-- Element and text position data --
____
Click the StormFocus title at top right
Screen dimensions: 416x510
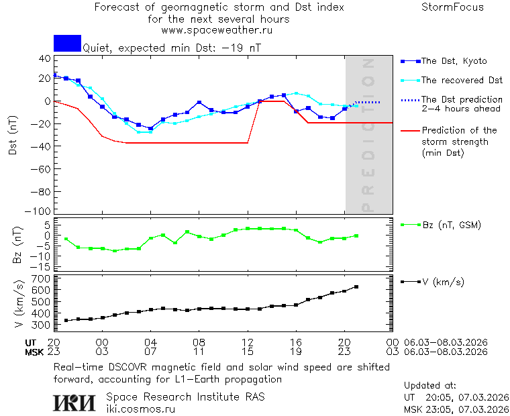452,7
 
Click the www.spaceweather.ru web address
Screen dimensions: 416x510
217,30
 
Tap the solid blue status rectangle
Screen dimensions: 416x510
67,43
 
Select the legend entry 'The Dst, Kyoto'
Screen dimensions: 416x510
454,61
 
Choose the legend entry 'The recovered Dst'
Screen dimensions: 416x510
462,81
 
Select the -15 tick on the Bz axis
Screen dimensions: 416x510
42,266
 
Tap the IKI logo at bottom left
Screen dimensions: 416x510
74,403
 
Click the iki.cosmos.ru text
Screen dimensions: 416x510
141,409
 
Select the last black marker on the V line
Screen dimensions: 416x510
356,287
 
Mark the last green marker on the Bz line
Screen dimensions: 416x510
356,236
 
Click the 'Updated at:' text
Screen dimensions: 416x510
430,386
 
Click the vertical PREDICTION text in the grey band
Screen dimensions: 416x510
367,134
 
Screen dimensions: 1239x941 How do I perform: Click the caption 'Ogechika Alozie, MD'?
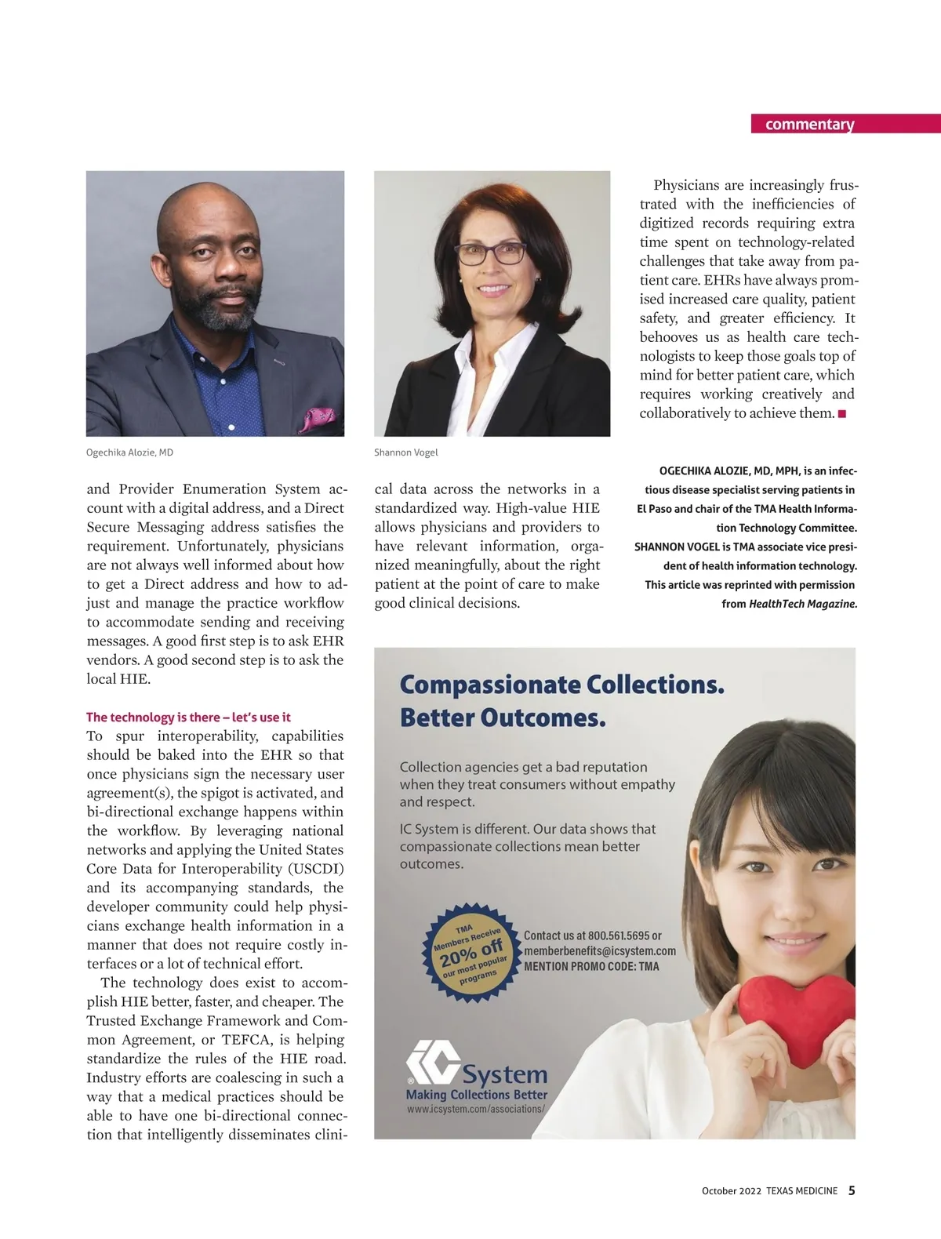129,452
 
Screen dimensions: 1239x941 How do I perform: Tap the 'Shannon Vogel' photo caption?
405,452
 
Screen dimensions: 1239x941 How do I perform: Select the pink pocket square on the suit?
318,417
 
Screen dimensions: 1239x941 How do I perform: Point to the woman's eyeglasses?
490,253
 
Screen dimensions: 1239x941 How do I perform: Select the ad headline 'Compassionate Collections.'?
561,685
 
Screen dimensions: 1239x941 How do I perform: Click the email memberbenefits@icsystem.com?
599,951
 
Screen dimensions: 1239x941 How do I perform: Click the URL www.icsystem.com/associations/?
475,1110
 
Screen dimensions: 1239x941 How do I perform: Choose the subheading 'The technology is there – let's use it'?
188,717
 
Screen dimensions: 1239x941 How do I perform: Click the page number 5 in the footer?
852,1190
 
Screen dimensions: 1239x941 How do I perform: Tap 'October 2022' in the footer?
731,1191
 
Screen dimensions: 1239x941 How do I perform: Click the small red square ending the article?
842,413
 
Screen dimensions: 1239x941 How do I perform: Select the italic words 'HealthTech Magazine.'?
803,604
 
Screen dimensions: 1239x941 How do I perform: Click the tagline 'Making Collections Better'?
476,1095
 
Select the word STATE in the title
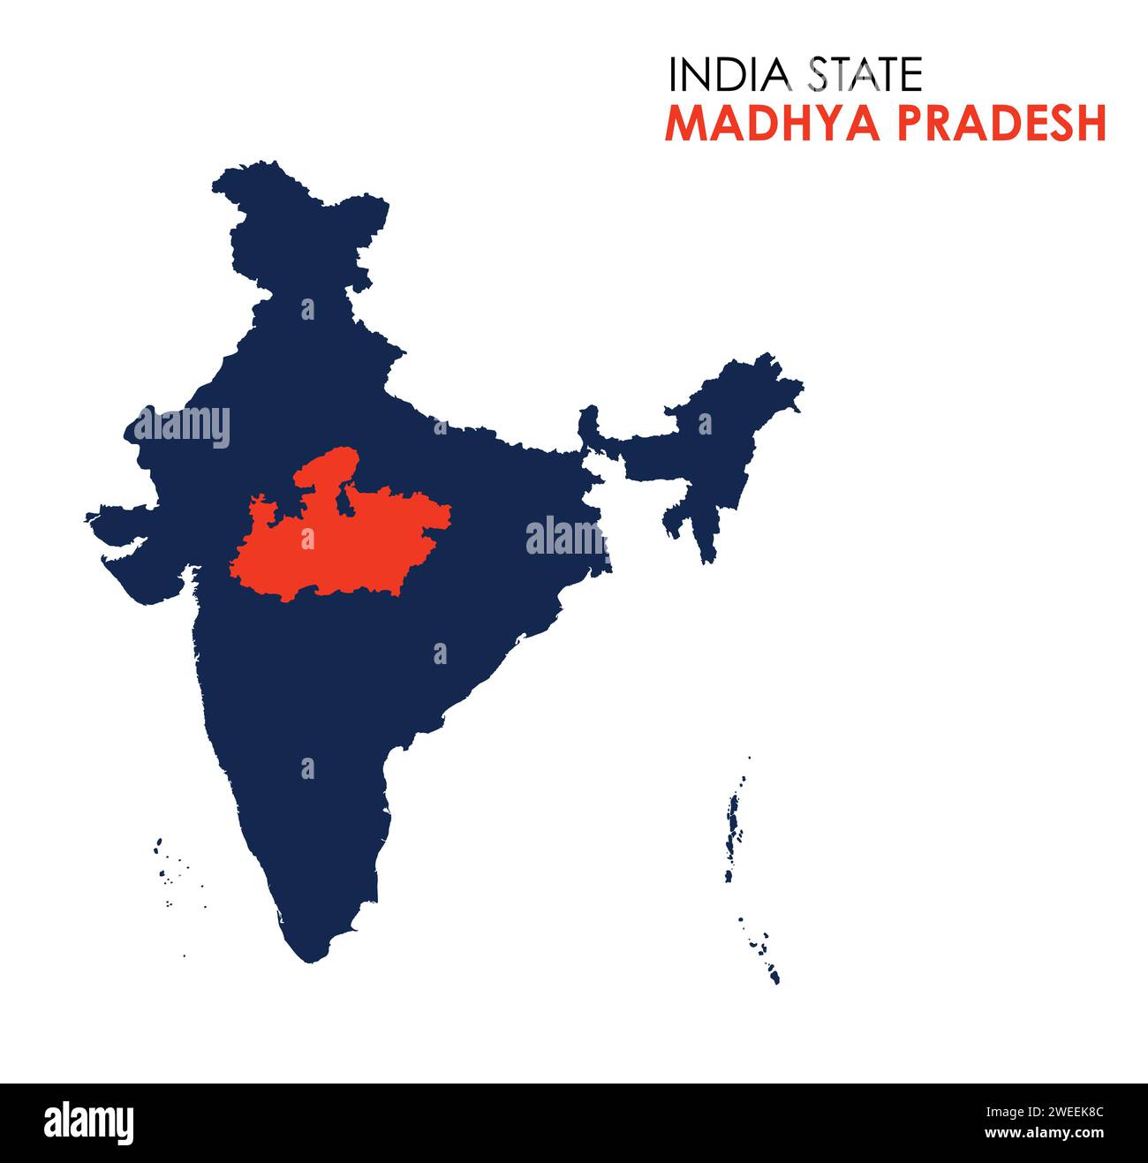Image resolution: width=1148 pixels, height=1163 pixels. (x=865, y=75)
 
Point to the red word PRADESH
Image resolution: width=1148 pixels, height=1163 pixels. (x=1001, y=124)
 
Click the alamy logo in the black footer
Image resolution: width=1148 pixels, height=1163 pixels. (x=89, y=1123)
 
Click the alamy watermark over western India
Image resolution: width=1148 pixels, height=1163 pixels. (x=182, y=427)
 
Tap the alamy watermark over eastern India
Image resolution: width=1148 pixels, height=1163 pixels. (x=567, y=537)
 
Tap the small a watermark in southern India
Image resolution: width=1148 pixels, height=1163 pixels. (x=307, y=767)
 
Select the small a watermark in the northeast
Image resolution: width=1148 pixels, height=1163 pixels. (x=705, y=425)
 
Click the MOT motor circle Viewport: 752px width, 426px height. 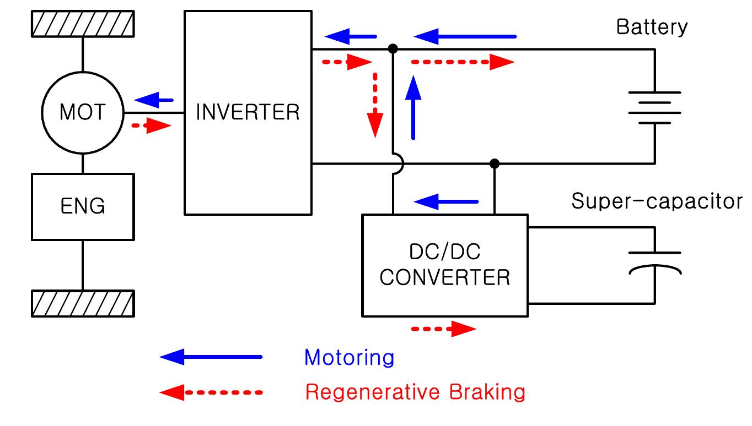click(x=82, y=113)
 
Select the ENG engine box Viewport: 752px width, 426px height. click(x=83, y=206)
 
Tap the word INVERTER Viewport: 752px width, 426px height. click(x=248, y=112)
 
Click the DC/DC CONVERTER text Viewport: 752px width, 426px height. click(x=445, y=265)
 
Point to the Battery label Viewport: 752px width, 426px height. click(x=652, y=27)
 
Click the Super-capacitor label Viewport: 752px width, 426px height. click(x=657, y=201)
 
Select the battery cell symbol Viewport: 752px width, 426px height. click(x=654, y=108)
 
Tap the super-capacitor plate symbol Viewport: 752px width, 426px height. click(x=654, y=262)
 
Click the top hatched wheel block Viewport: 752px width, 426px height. click(x=83, y=24)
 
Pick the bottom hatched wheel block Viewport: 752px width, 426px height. click(x=83, y=303)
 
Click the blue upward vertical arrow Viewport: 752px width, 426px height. click(x=413, y=107)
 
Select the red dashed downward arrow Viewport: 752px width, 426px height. click(x=375, y=105)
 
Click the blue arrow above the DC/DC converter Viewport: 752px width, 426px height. click(x=445, y=201)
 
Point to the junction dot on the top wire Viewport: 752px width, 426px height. click(x=393, y=49)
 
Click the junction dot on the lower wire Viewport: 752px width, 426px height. click(x=495, y=163)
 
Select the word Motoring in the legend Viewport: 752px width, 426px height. click(x=349, y=358)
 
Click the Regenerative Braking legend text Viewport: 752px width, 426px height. click(x=415, y=392)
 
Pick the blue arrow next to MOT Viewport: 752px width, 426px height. click(x=154, y=100)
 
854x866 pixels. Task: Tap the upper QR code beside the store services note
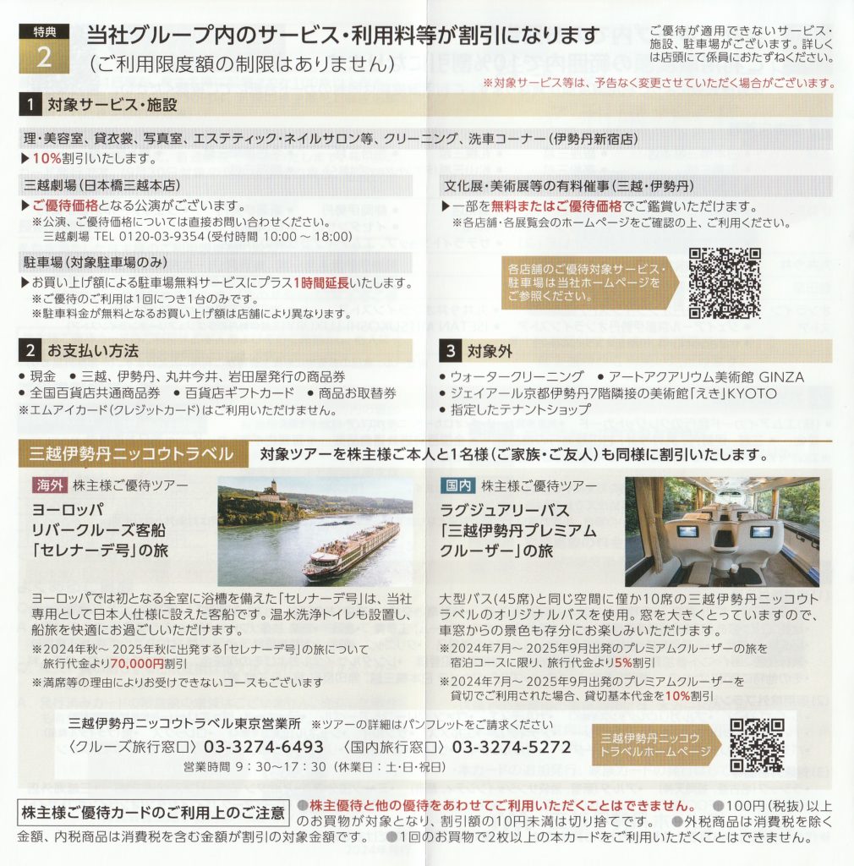[725, 282]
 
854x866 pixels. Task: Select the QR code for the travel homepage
[757, 745]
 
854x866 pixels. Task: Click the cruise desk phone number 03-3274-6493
[263, 747]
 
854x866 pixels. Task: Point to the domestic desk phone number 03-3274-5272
[512, 747]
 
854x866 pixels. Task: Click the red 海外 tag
[50, 485]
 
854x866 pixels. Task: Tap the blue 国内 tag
[458, 485]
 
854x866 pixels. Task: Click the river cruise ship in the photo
[351, 550]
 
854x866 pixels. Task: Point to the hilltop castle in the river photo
[271, 491]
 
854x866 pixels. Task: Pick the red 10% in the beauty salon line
[47, 158]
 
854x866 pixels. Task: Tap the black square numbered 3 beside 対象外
[451, 351]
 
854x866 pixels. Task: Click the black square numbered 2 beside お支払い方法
[30, 350]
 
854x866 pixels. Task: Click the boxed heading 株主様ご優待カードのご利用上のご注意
[153, 813]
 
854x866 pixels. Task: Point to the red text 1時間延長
[320, 282]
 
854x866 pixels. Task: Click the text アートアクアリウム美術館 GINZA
[706, 376]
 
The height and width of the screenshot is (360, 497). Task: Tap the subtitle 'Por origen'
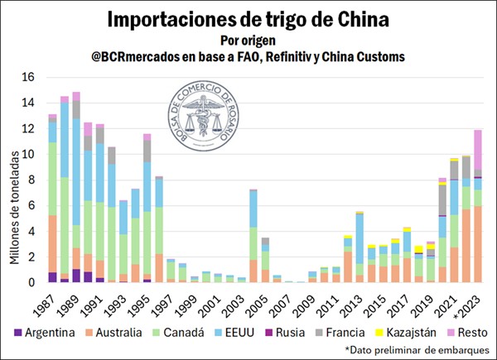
____
-- Requirement --
Can you recast the records as a JSON list of strings, one string per line and no blank lines, starting at the line that contains "Screen dimensions: 1239x941 How do I perform: Click the email" and ending at the line that contains "pixels. (x=307, y=767)"? Leave the pictures out of the answer.

-- Solution for this task --
[
  "Screen dimensions: 1239x941 How do I perform: Click the email memberbenefits@icsystem.com?",
  "599,951",
  "Screen dimensions: 1239x941 How do I perform: Click the URL www.icsystem.com/associations/?",
  "475,1110",
  "Screen dimensions: 1239x941 How do I perform: Choose the subheading 'The technology is there – let's use it'?",
  "188,717",
  "Screen dimensions: 1239x941 How do I perform: Click the page number 5 in the footer?",
  "852,1190",
  "Screen dimensions: 1239x941 How do I perform: Tap 'October 2022' in the footer?",
  "731,1191",
  "Screen dimensions: 1239x941 How do I perform: Click the small red square ending the article?",
  "842,413",
  "Screen dimensions: 1239x941 How do I perform: Select the italic words 'HealthTech Magazine.'?",
  "803,604",
  "Screen dimensions: 1239x941 How do I perform: Click the tagline 'Making Collections Better'?",
  "476,1095",
  "Select the word STATE in the title",
  "Image resolution: width=1148 pixels, height=1163 pixels. (x=865, y=75)",
  "Point to the red word PRADESH",
  "Image resolution: width=1148 pixels, height=1163 pixels. (x=1001, y=124)",
  "Click the alamy logo in the black footer",
  "Image resolution: width=1148 pixels, height=1163 pixels. (x=89, y=1123)",
  "Click the alamy watermark over western India",
  "Image resolution: width=1148 pixels, height=1163 pixels. (x=182, y=427)",
  "Tap the alamy watermark over eastern India",
  "Image resolution: width=1148 pixels, height=1163 pixels. (x=567, y=537)",
  "Tap the small a watermark in southern India",
  "Image resolution: width=1148 pixels, height=1163 pixels. (x=307, y=767)"
]